Action item: Using the data below, return word for word every line from the one holding "租置物業 (23, 2461)" down to the one holding "Hombre resulta herido". Leave pictures out.

(Collected data entries)
"""
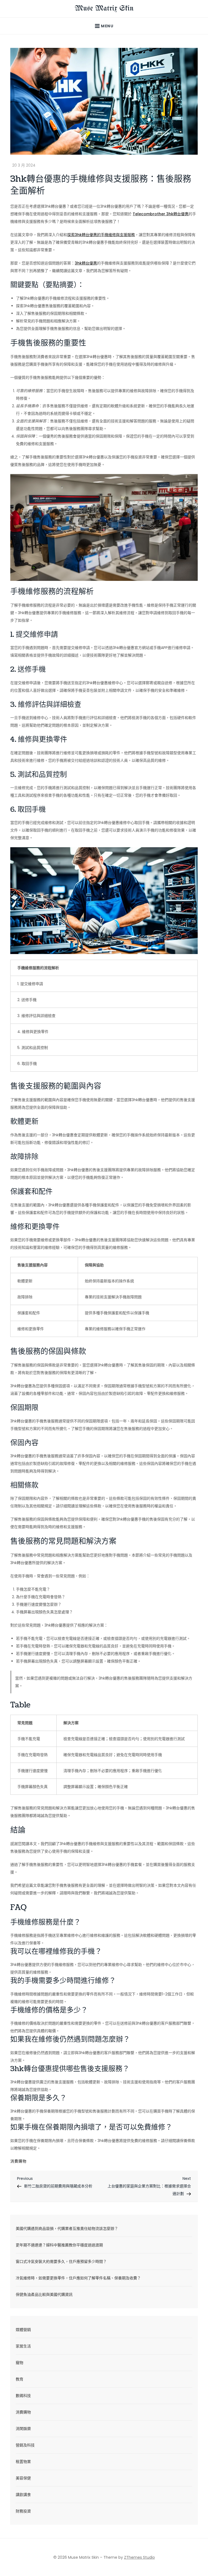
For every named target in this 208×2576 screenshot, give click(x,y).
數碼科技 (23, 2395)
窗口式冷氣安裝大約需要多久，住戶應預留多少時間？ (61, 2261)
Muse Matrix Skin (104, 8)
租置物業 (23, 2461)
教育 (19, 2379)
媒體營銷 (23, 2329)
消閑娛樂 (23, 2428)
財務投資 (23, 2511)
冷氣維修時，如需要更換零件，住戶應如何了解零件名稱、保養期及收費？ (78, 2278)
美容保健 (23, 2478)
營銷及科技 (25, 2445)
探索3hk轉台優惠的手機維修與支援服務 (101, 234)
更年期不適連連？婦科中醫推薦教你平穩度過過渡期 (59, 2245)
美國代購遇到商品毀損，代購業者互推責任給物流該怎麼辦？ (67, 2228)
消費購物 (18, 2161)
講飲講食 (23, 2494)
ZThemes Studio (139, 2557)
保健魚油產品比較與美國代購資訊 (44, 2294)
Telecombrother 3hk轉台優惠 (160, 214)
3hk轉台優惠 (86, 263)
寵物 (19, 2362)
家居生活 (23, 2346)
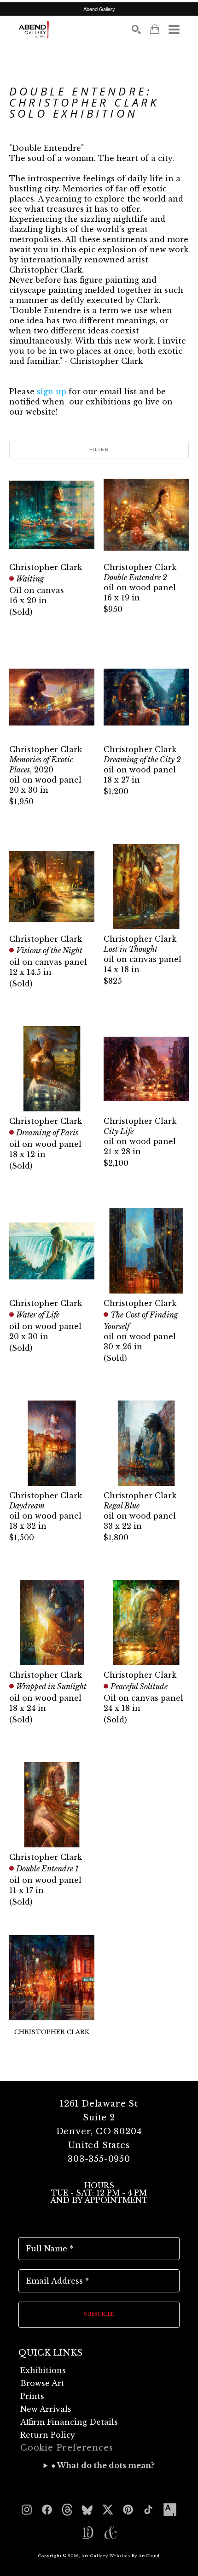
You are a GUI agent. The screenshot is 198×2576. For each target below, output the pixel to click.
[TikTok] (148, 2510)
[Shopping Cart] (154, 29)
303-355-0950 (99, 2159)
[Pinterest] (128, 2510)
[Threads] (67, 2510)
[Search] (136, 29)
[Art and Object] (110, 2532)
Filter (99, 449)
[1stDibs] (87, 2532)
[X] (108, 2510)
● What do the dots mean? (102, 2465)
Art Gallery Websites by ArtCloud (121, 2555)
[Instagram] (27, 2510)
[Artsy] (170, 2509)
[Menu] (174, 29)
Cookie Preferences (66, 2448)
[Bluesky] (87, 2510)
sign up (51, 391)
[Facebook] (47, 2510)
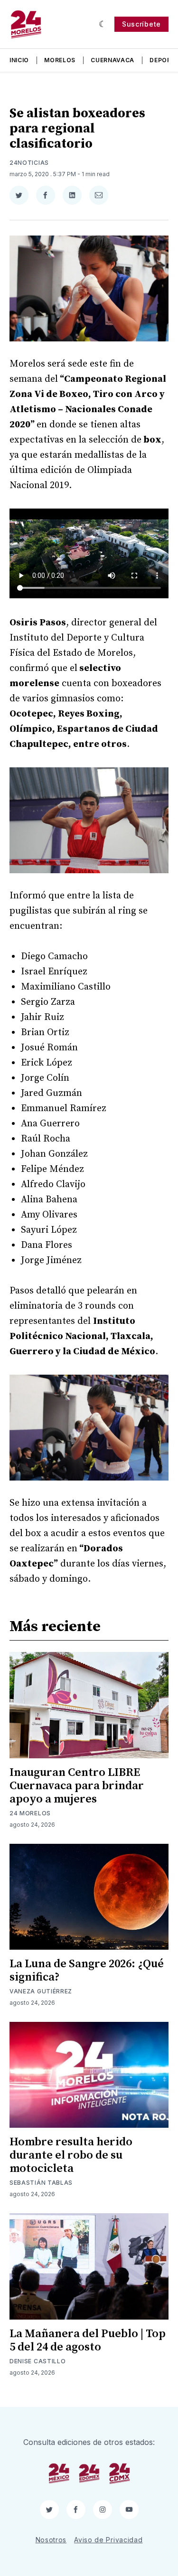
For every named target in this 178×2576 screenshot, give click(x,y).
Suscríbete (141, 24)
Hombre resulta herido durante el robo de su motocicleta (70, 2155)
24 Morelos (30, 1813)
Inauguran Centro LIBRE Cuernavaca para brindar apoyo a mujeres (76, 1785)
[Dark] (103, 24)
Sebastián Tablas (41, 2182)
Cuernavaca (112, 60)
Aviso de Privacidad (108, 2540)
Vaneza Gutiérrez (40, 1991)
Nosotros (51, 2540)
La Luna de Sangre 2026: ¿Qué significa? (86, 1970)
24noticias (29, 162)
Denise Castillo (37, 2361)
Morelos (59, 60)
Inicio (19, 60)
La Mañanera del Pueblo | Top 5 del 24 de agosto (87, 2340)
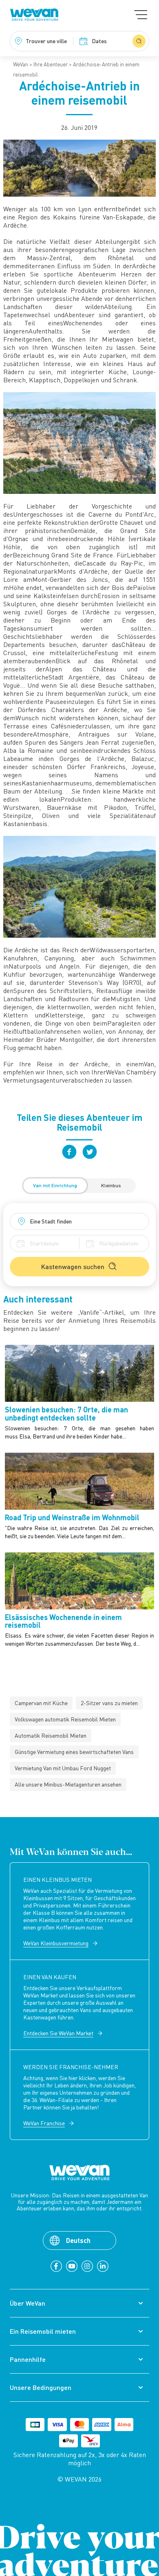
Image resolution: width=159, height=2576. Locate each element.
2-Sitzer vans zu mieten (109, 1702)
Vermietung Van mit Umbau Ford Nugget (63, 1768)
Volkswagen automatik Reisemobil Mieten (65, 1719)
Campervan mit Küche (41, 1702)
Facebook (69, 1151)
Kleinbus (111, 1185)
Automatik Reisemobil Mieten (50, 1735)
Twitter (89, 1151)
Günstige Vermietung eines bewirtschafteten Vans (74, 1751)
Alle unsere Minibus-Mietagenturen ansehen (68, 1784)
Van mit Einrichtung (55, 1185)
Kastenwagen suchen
"""
The completed task:
租置物業 (23, 2461)
教育 (19, 2379)
媒體營銷 (23, 2329)
消閑娛樂 (23, 2428)
財務投資 (23, 2511)
冷氣維修時，如需要更換零件，住戶應如何了解零件名稱、保養期及收費？ (78, 2278)
美容保健 (23, 2478)
營銷及科技 (25, 2445)
探索3hk轉台優惠的手機維修與支援服務 (101, 234)
更年期不適連連？婦科中醫推薦教你平穩度過過渡期 (59, 2245)
美國代購遇到商品毀損，代購業者互推責任給物流該怎麼辦？ (67, 2228)
消費購物 (18, 2161)
講飲講食 (23, 2494)
ZThemes Studio (139, 2557)
保健魚油產品比較與美國代購資訊 (44, 2294)
Telecombrother 3hk轉台優惠 (160, 214)
3hk轉台優惠 (86, 263)
寵物 (19, 2362)
家居生活 (23, 2346)
You are a GUI agent. The screenshot is 198×2576. For each target below, output the pixel to click.
[TikTok] (148, 2510)
[Shopping Cart] (154, 29)
303-355-0950 (99, 2159)
[Pinterest] (128, 2510)
[Threads] (67, 2510)
[Search] (136, 29)
[Art and Object] (110, 2532)
Filter (99, 449)
[1stDibs] (87, 2532)
[X] (108, 2510)
● What do the dots mean? (102, 2465)
Art Gallery Websites by ArtCloud (121, 2555)
[Instagram] (27, 2510)
[Artsy] (170, 2509)
[Menu] (174, 29)
Cookie Preferences (66, 2448)
[Bluesky] (87, 2510)
sign up (51, 391)
[Facebook] (47, 2510)
For every named target in this 178×2576 screenshot, give click(x,y).
Suscríbete (141, 24)
Hombre resulta herido durante el robo de su motocicleta (70, 2155)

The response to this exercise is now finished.